Cosmology has become a phenomenological science where large amounts of data from a host of precise experiments are being contrasted every day with concrete theoretical ideas about the early universe, based on general relativity and high-energy particle physics. Until recently, this happy situation was only envisioned as a dream in the minds of a few.

This book is a heterogeneous compilation of articles based on lectures, mostly from theorists, describing both the foundations and the present status of cosmology. The lectures were given in the spring of 2000, at a doctoral school in Como, Italy. Unfortunately, as with any science in rapid progress, the book has become quickly outdated. Some of the authors, like Piero Rosati, still write the standard formulae of luminosity and angular diameter distances as a function of redshift assuming zero cosmological constant, two years after the discovery of the acceleration of the universe by the Supernova teams. Others, like Rita Bernabei (for dark-matter searches with the DAMA experiment) or GianLuigi Fogli (for neutrino masses and mixings) describe experimental results that are obsolete or outdated, given the great advances that these fields have made in the past two years (thanks to Edelweiss and the Sudbury Neutrino Observatory, respectively). The same applies to the chapter on galaxy clusters and large-scale structure (LSS), or the one on the anisotropies of the cosmic microwave background (CMB), where the Sloan Digital Sky Survey and the Two Degree Field Galaxy Redshift Survey for LSS, and BOOMERANG, MAXIMA, CBI and VSA for CMB, have revolutionized their respective fields since the spring of 2000.
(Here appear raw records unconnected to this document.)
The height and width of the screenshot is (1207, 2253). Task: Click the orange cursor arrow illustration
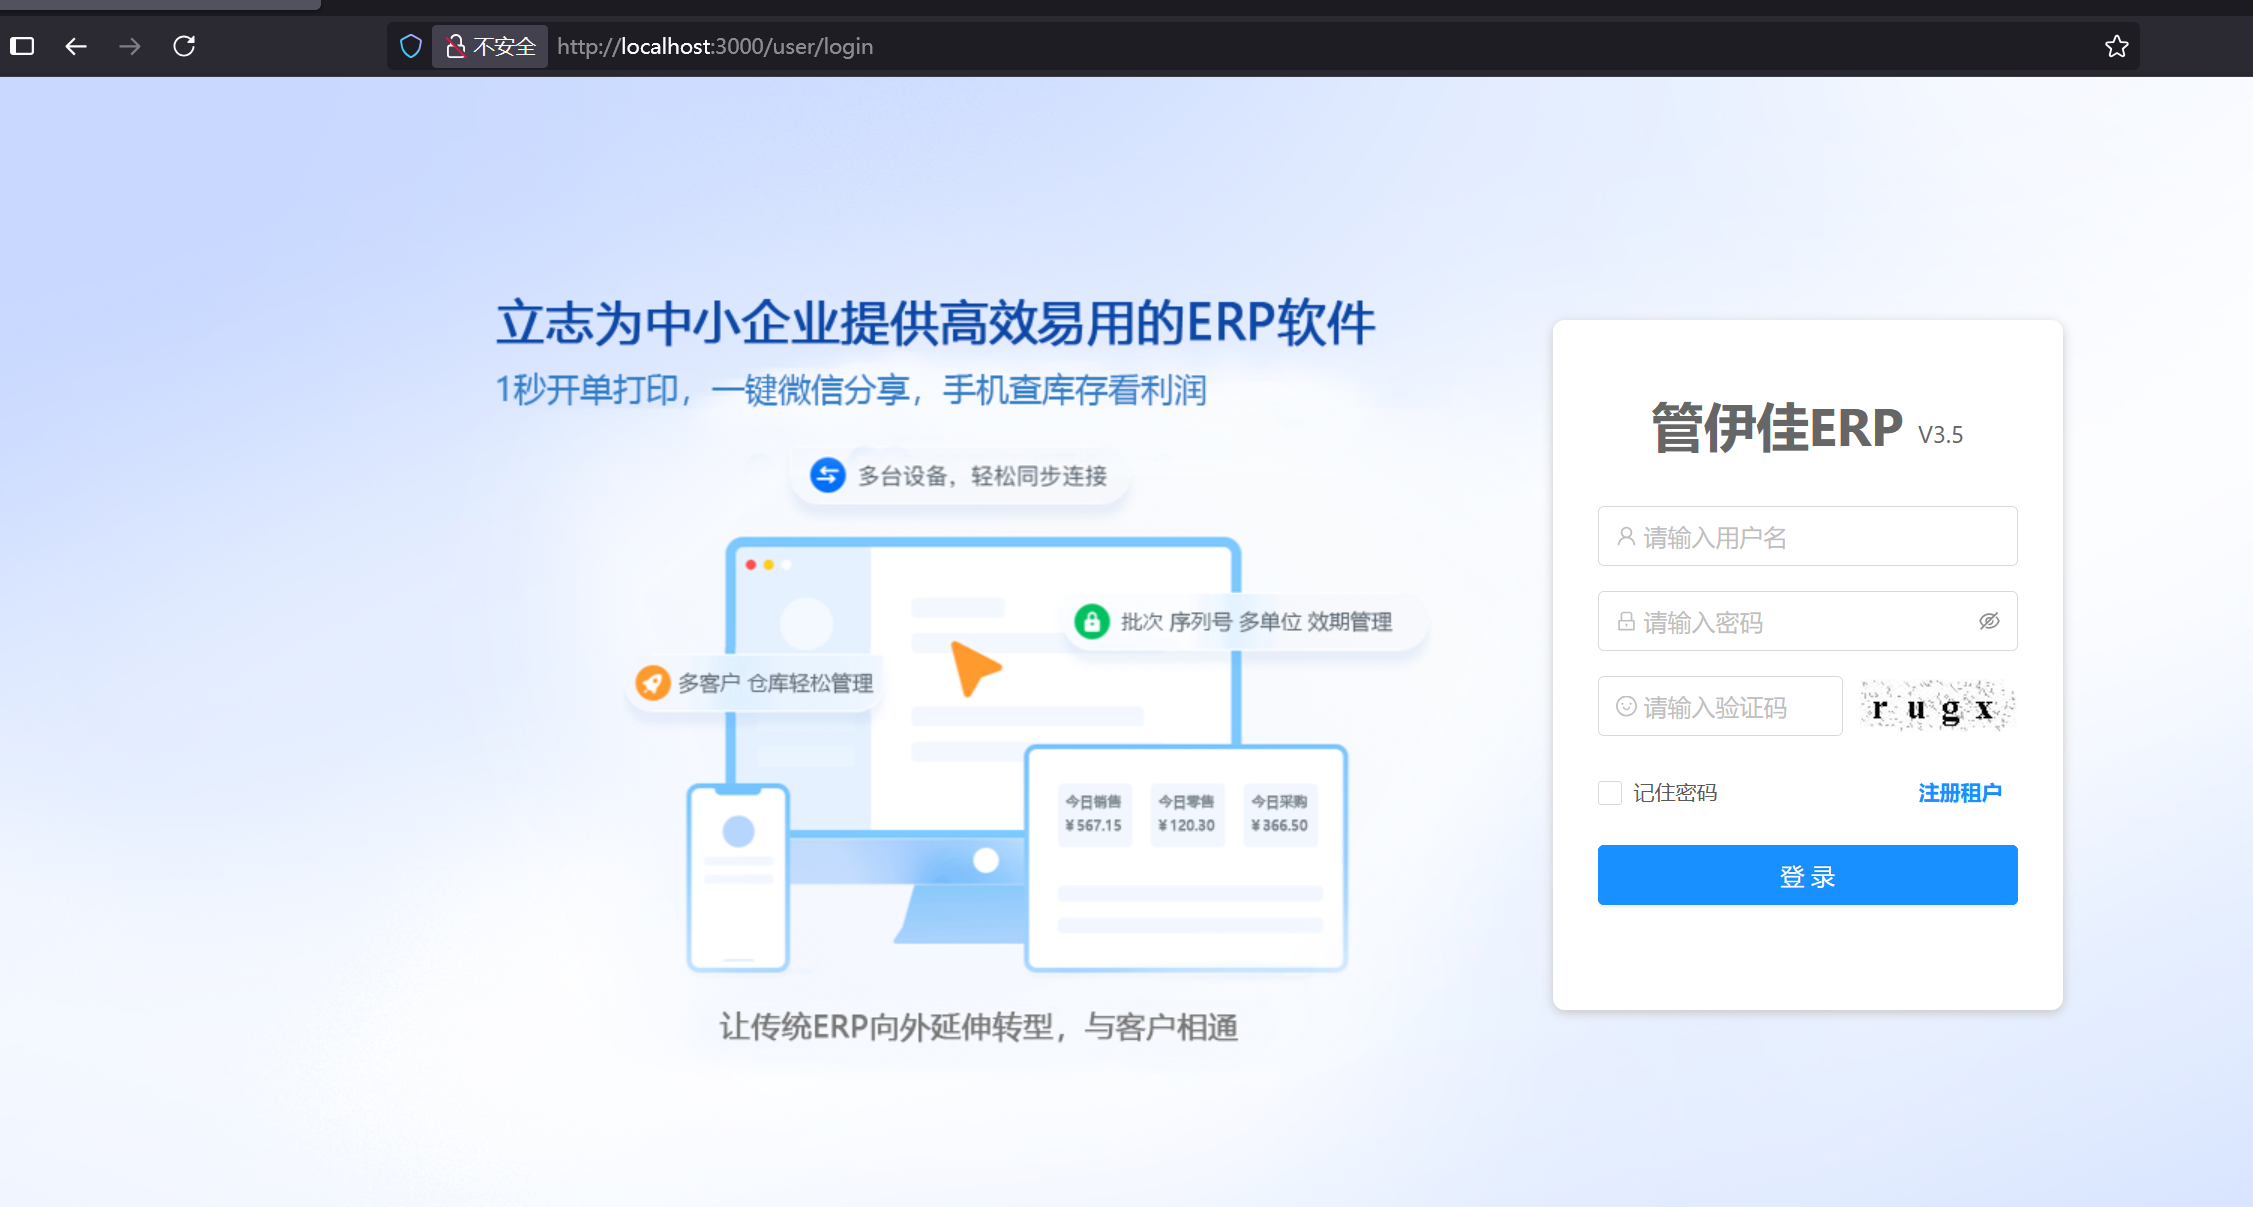click(974, 668)
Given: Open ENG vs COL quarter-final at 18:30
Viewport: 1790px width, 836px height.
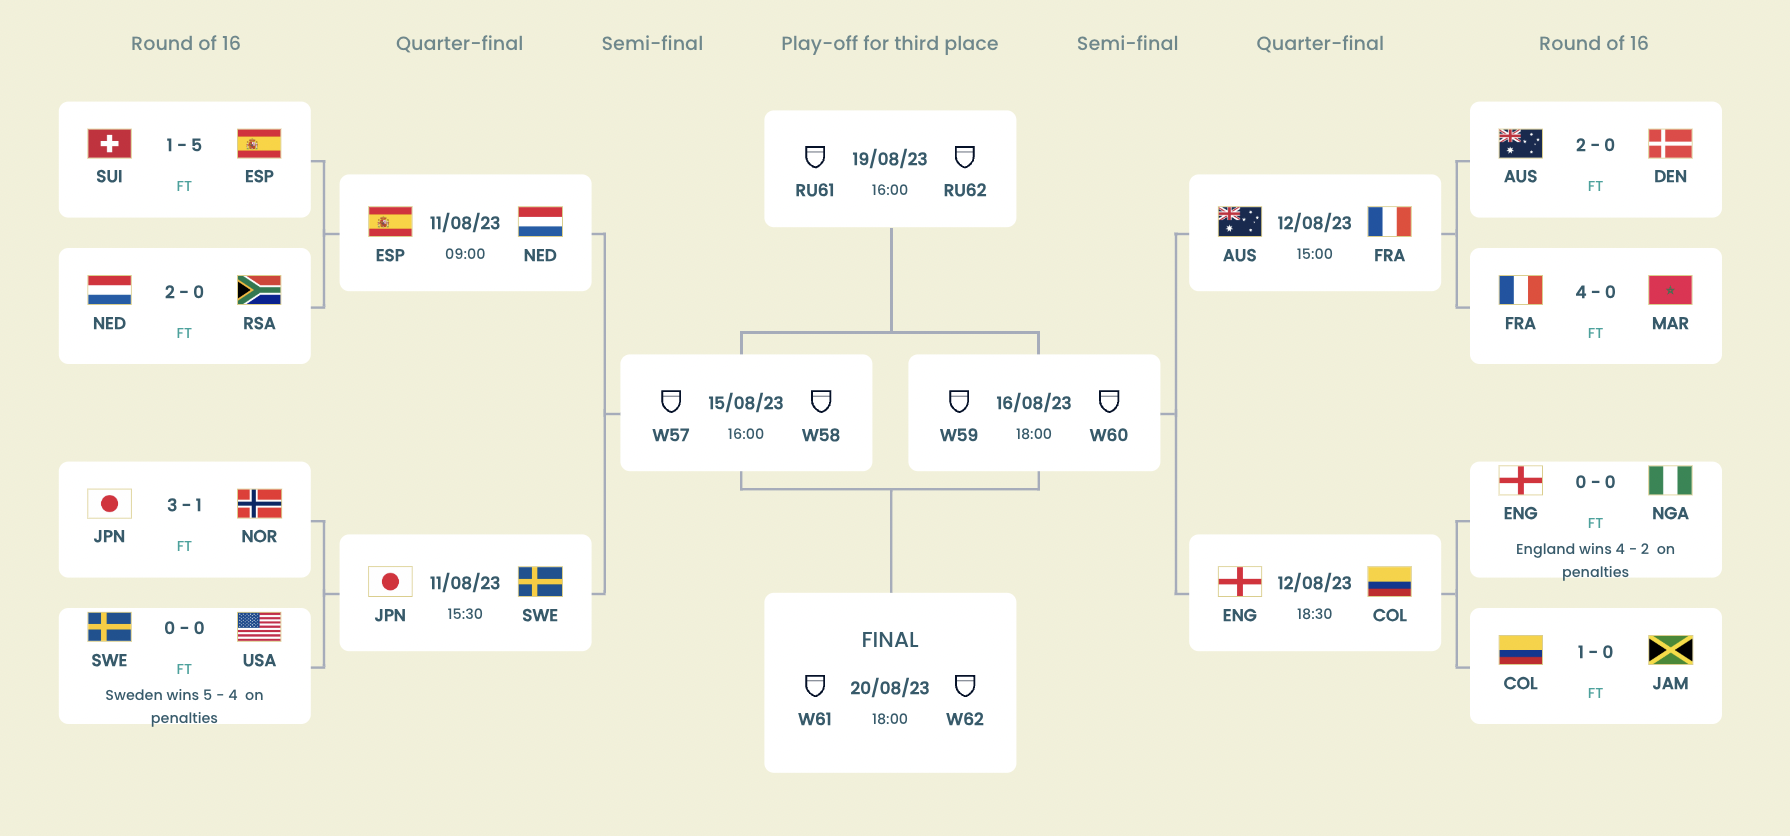Looking at the screenshot, I should pyautogui.click(x=1314, y=593).
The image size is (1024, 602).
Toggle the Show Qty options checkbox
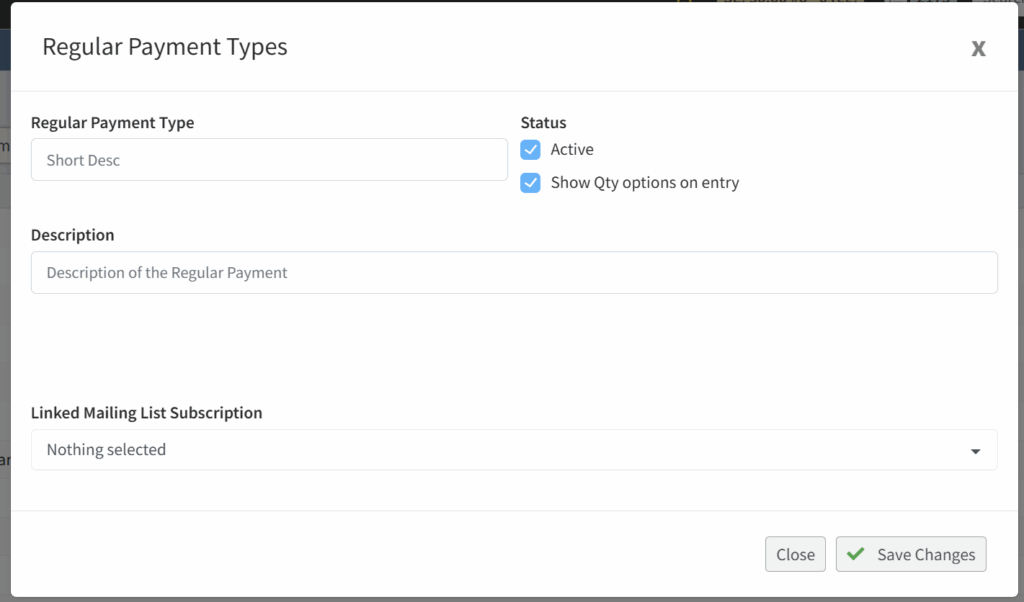pos(530,183)
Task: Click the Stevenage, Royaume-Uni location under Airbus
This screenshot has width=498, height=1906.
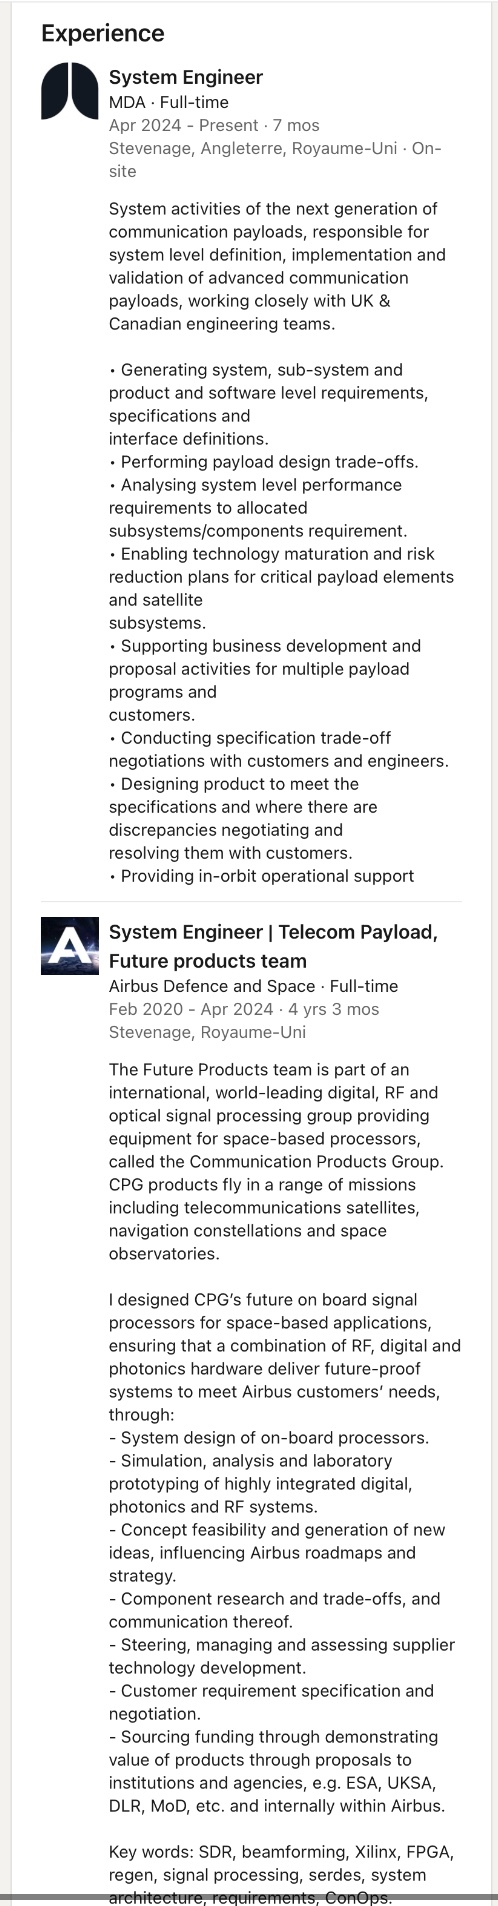Action: click(207, 1032)
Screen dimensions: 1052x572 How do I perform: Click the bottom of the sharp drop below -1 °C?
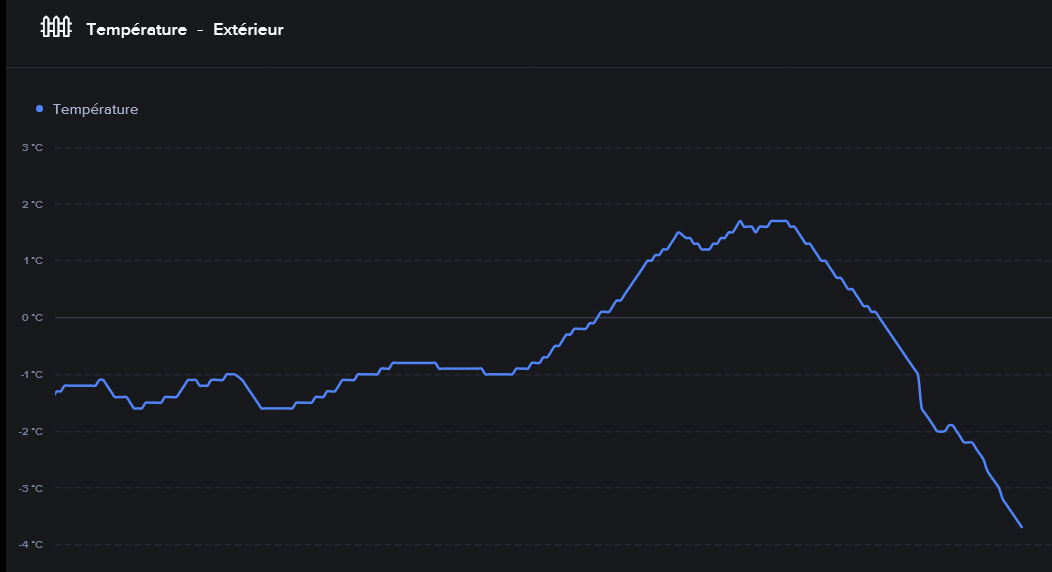point(921,408)
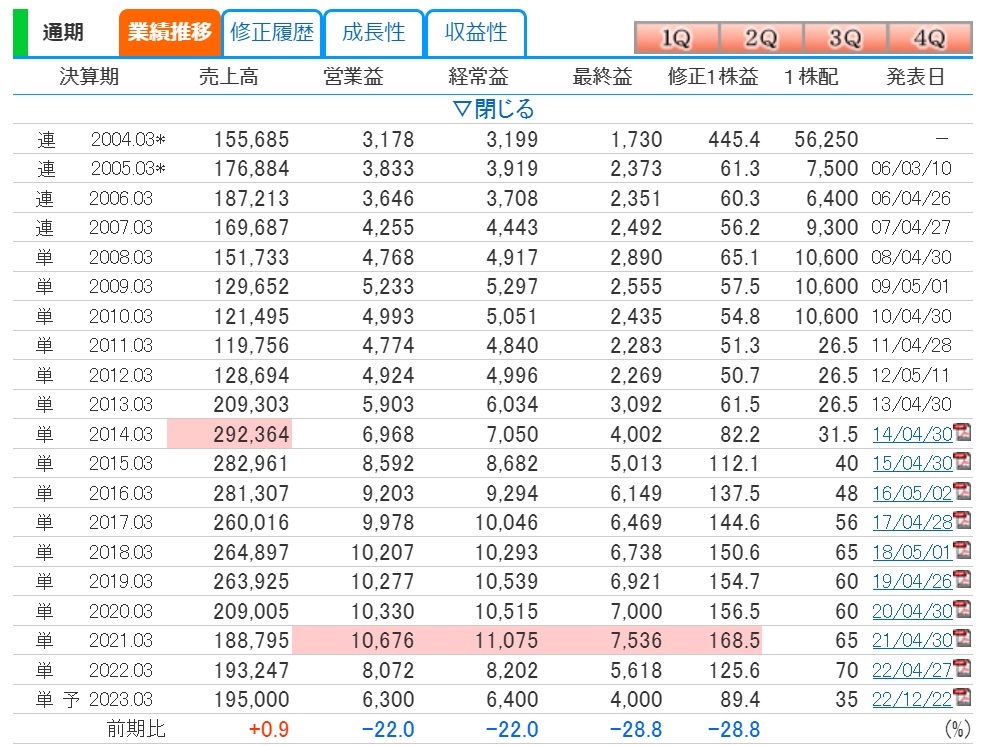Open PDF icon next to 22/12/22
Screen dimensions: 988x746
click(x=962, y=697)
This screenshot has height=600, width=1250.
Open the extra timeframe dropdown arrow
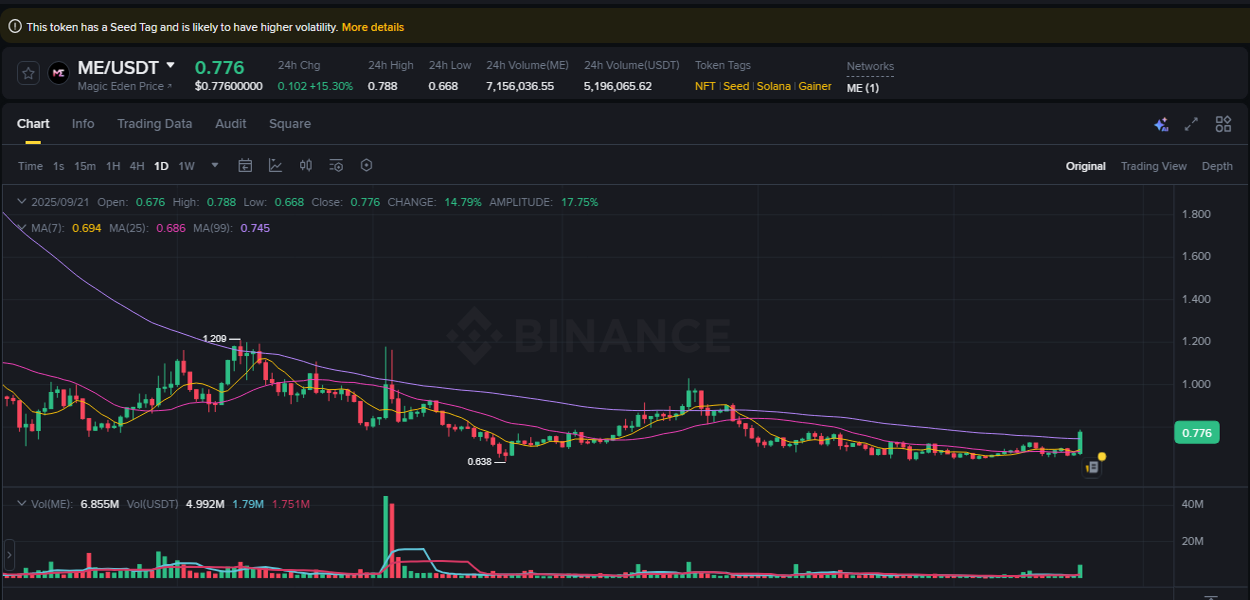(x=213, y=165)
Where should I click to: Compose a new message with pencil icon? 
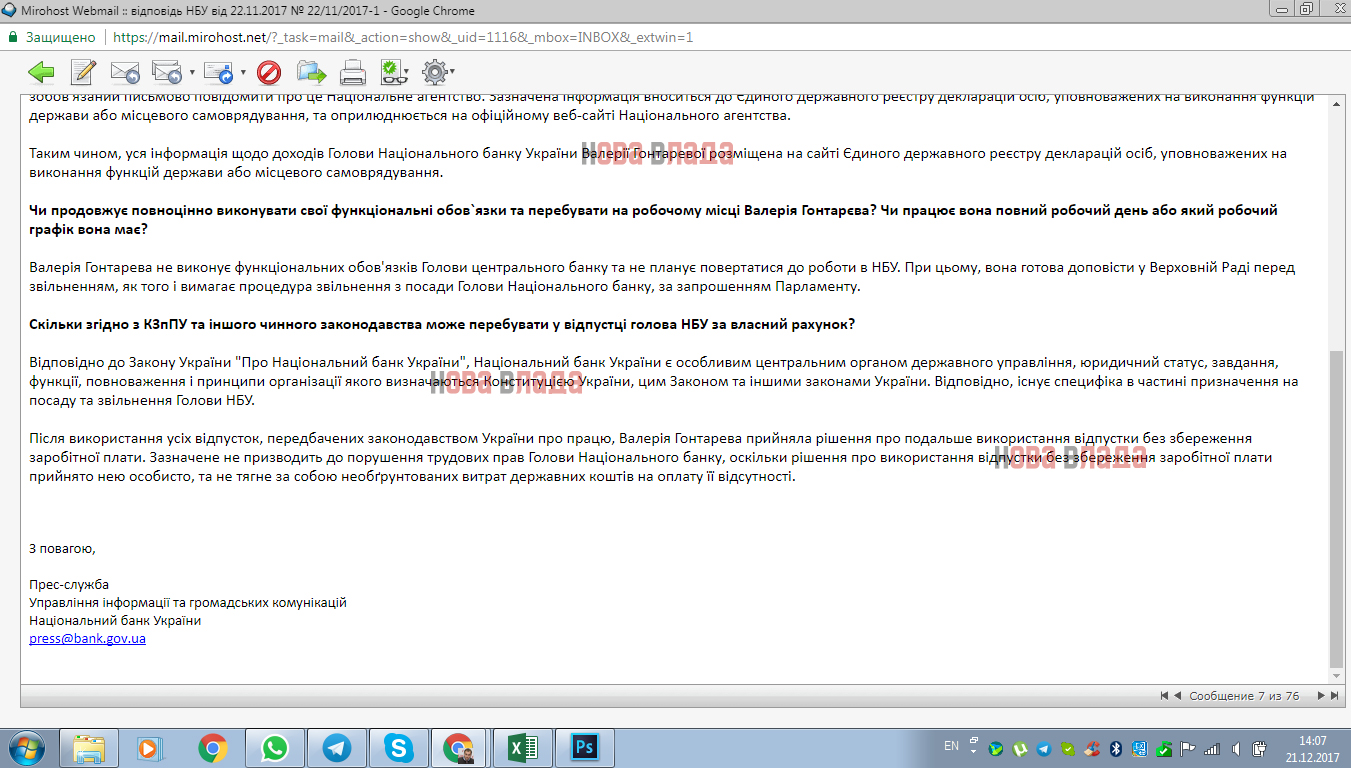click(x=83, y=72)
However, the reviews by John Peacock on the physics of cosmology, Arthur Kosowsky on the microwave background, Antonio Masiero on dark matter and particle physics, Philippe Jetzer on gravitational lensing and Andrei Linde on inflation, are very up to date and enlightening. They are a pleasure to read and may be extremely useful to PhD students and even researchers in other fields. The reviews of George Ellis on cosmological models, and Renata Kallosh on supergravity are somewhat technical and are probably beyond the level of doctorate students. On the other hand, I miss some discussion on gravitational waves, the Sunyaev-Zeldovich effect and perhaps even ultra-high-energy cosmic rays.

In summary, I think the book is a nice compilation of the status of cosmology in the year 2000. It gives the right perspective of what is to come in the next few years, or even decades, with inflationary cosmology as the early universe paradigm at the heart of a standard cosmological model, connecting astrophysics with high-energy particle physics.